DEV Community

Cover image for 52% of Game Developers Think AI Is Hurting Their Industry. 36% Use It Anyway.
Ziva
Ziva

Posted on

52% of Game Developers Think AI Is Hurting Their Industry. 36% Use It Anyway.

The GDC 2026 State of the Industry survey asked 2,300 game professionals what they think about generative AI. The results are contradictory in a way that tells you more about the state of AI tooling than any product launch or benchmark ever could.

52% said AI is bad for the game industry. That number was 30% last year and 18% the year before. Only 7% called it positive, down from 13%.

In the same survey, 36% said they use AI tools at work. Among those users, 81% use AI for research and brainstorming, and 47% use it for code assistance.

Developers are increasingly convinced AI is harmful. They're also increasingly using it. What's going on?

The sentiment split isn't random

The GDC 2026 report breaks down who hates AI and who uses it, and the pattern is clear.

Negative sentiment by discipline:

Role "AI is bad for the industry"
Visual / technical art 64%
Game design / narrative 63%
Programming 59%

AI adoption by seniority:

Level Uses AI at work
Upper management 47%
Lower-level employees 29%
Publishing / support firms 58%
Game studios 30%

The people who think AI is bad are mostly the people whose work AI threatens to replace: artists and writers. The people using AI the most are managers and publishing staff who use it for emails, reports, and brainstorming. These are largely different groups having different experiences.

One surveyed developer put it plainly: "Why would I replace human creativity with a regurgitated amalgamation of everything that's come before?"

What developers actually use AI for

The use case breakdown from the same survey is revealing:

Use case % of AI users
Research / brainstorming 81%
Daily tasks (emails, code) 47%
Asset generation 19%
Procedural generation 10%
Player-facing features 5%

The overwhelming majority use AI for research and code. Almost nobody ships AI-generated content to players. The industry has collectively decided that AI is a backstage tool, not a front-of-house feature.

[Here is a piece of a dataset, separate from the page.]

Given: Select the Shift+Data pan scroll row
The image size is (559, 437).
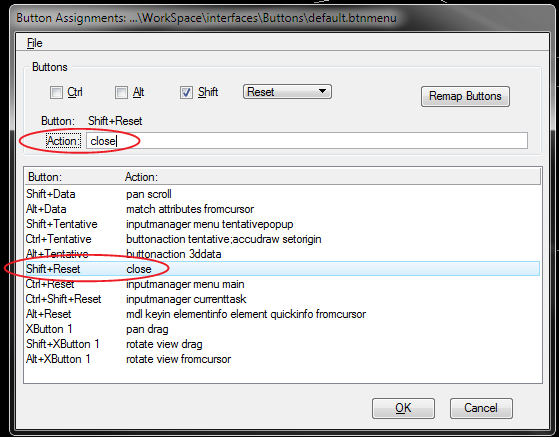Looking at the screenshot, I should coord(282,194).
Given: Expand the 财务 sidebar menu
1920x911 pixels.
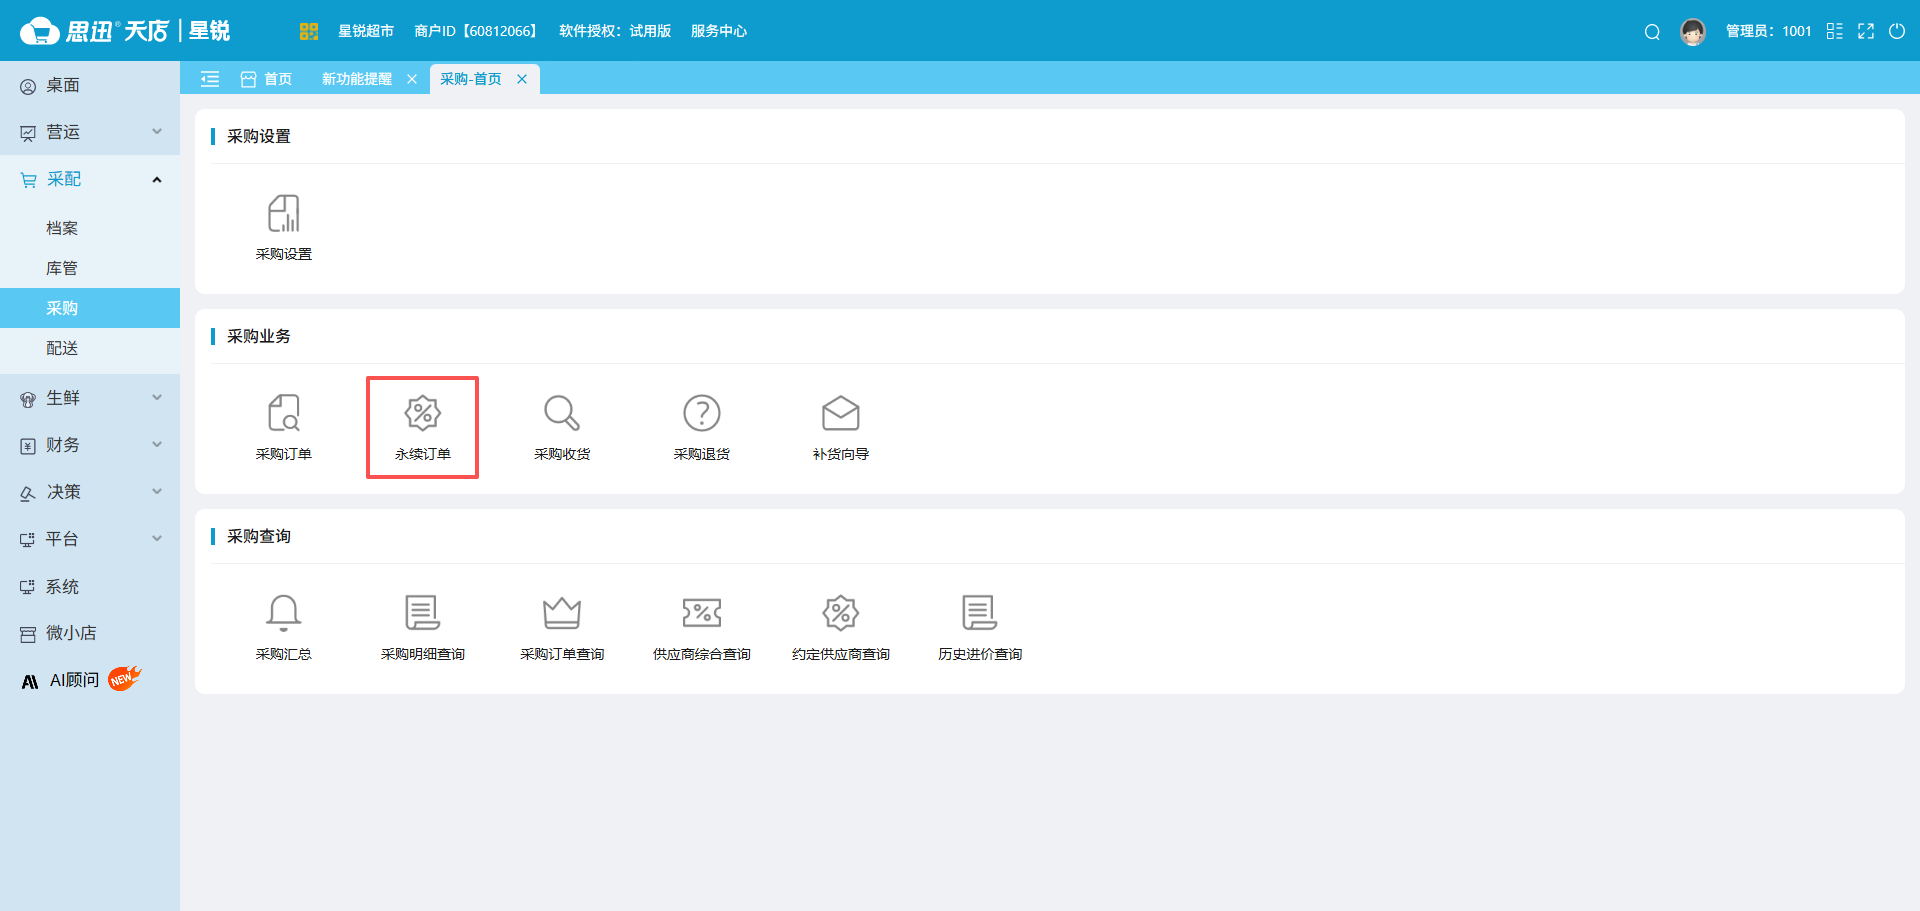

This matches what most developers I've seen in forums and postmortems describe: AI is useful for scaffolding code, debugging, and getting past blank-page paralysis. It falls apart when you need pixel-perfect art consistency or narrative voice.

The tool preferences are lopsided

ChatGPT dominates at 74% adoption among AI-using developers. Google Gemini sits at 37%, Microsoft Copilot at 22%. Text-to-image tools lag far behind: Midjourney at 17%, Adobe Generative Fill at 13%.

The gap between LLM adoption (74%) and image generation adoption (17%) tells you where AI actually delivers value in game dev. Writing and debugging code with a language model works well enough to become habitual. Generating game art that fits a specific style, pipeline, and resolution requirement is much harder.

This is also why tools that understand game engine context specifically (like Ziva for Godot, or the various MCP-based tools connecting Claude to game editors) have found a niche. A general-purpose LLM generates generic code. A tool that reads your scene tree and project structure generates code that fits.

28% lost their jobs in two years

The AI sentiment doesn't exist in a vacuum. The GDC survey found that 28% of respondents lost their job in the past two years. 74% of students said they're concerned about their future job prospects.

When over a quarter of your colleagues have been laid off and AI is being positioned as the reason companies can "do more with less," negative sentiment isn't irrational. It's self-preservation. The developers who view AI most negatively (artists at 64%, designers at 63%) are the ones whose roles are most visibly threatened by generative models.

Where this leaves us

The data paints a picture of an industry with two parallel realities. In one, developers quietly use AI to brainstorm, scaffold code, and automate repetitive tasks. In the other, the same developers watch their colleagues get laid off while executives pitch AI as a cost-cutting measure.

Both realities are true simultaneously. AI tools do save time on specific tasks. AI rhetoric is also being used to justify smaller teams and lower budgets. The 52% who view AI negatively aren't technophobes. They're reacting to how AI is being deployed as a labor strategy, not just a productivity tool.

For developers building AI-assisted tooling (and I work on one), the takeaway is straightforward: the tools that survive will be the ones that make individual developers faster without making their employers think they're replaceable. That means augmenting decisions, not automating them. It means context-aware assistance within the editor, not "AI generates your game for you" marketing.

The 36% who use AI tools despite the backlash aren't hypocrites. They've found narrow, specific tasks where AI actually helps. The 52% who view AI negatively aren't wrong either. They're responding to a real threat that has nothing to do with the technology and everything to do with how companies choose to use it.